__Task instructions__
Could you restate the data word for word?

┌──

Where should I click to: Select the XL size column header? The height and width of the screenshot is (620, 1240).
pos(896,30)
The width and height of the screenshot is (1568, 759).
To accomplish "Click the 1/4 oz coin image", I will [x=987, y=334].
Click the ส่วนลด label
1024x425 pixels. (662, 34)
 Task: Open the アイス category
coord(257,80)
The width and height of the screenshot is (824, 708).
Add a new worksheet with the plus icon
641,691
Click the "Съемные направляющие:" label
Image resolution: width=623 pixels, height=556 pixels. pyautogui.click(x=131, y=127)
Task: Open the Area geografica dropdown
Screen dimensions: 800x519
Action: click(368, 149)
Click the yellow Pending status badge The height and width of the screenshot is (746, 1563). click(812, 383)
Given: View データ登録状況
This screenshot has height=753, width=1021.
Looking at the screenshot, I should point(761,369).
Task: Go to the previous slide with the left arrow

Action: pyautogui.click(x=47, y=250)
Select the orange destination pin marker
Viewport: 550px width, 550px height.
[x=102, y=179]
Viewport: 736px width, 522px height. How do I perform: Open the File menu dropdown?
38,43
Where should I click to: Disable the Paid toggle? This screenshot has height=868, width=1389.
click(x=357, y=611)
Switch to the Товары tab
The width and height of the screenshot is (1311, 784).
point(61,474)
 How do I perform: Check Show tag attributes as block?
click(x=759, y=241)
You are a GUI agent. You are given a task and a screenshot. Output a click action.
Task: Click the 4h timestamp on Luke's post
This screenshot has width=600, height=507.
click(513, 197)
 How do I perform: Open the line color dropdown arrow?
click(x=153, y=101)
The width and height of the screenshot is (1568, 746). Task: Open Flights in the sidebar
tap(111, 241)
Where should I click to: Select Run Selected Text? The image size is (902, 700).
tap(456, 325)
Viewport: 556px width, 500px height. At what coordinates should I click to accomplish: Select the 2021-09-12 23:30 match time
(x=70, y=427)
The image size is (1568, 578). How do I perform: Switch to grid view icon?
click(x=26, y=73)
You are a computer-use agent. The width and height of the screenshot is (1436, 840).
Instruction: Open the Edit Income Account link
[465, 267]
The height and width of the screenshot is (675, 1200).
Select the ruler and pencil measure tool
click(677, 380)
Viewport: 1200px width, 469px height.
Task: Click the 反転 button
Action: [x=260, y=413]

└──

__Response area__
Where should I click to: Select the XL size column header? The height and width of the screenshot is (620, 1240).
pos(896,30)
The width and height of the screenshot is (1568, 759).
To accomplish "Click the 1/4 oz coin image", I will [x=987, y=334].
Click the ส่วนลด label
1024x425 pixels. (662, 34)
 Task: Open the アイス category
coord(257,80)
The width and height of the screenshot is (824, 708).
Add a new worksheet with the plus icon
641,691
Click the "Съемные направляющие:" label
Image resolution: width=623 pixels, height=556 pixels. pyautogui.click(x=131, y=127)
Task: Open the Area geografica dropdown
Screen dimensions: 800x519
Action: click(368, 149)
Click the yellow Pending status badge The height and width of the screenshot is (746, 1563). click(812, 383)
Given: View データ登録状況
This screenshot has height=753, width=1021.
Looking at the screenshot, I should point(761,369).
Task: Go to the previous slide with the left arrow

Action: pyautogui.click(x=47, y=250)
Select the orange destination pin marker
Viewport: 550px width, 550px height.
[x=102, y=179]
Viewport: 736px width, 522px height. How do I perform: Open the File menu dropdown?
38,43
Where should I click to: Disable the Paid toggle? This screenshot has height=868, width=1389.
click(x=357, y=611)
Switch to the Товары tab
The width and height of the screenshot is (1311, 784).
point(61,474)
 How do I perform: Check Show tag attributes as block?
click(x=759, y=241)
You are a GUI agent. You are given a task and a screenshot. Output a click action.
Task: Click the 4h timestamp on Luke's post
This screenshot has width=600, height=507.
click(513, 197)
 How do I perform: Open the line color dropdown arrow?
click(x=153, y=101)
The width and height of the screenshot is (1568, 746). Task: Open Flights in the sidebar
tap(111, 241)
Where should I click to: Select Run Selected Text? The image size is (902, 700).
tap(456, 325)
Viewport: 556px width, 500px height. At what coordinates should I click to accomplish: Select the 2021-09-12 23:30 match time
(x=70, y=427)
The image size is (1568, 578). How do I perform: Switch to grid view icon?
click(x=26, y=73)
You are a computer-use agent. The width and height of the screenshot is (1436, 840).
Instruction: Open the Edit Income Account link
[465, 267]
The height and width of the screenshot is (675, 1200).
Select the ruler and pencil measure tool
click(677, 380)
Viewport: 1200px width, 469px height.
Task: Click the 反転 button
Action: [x=260, y=413]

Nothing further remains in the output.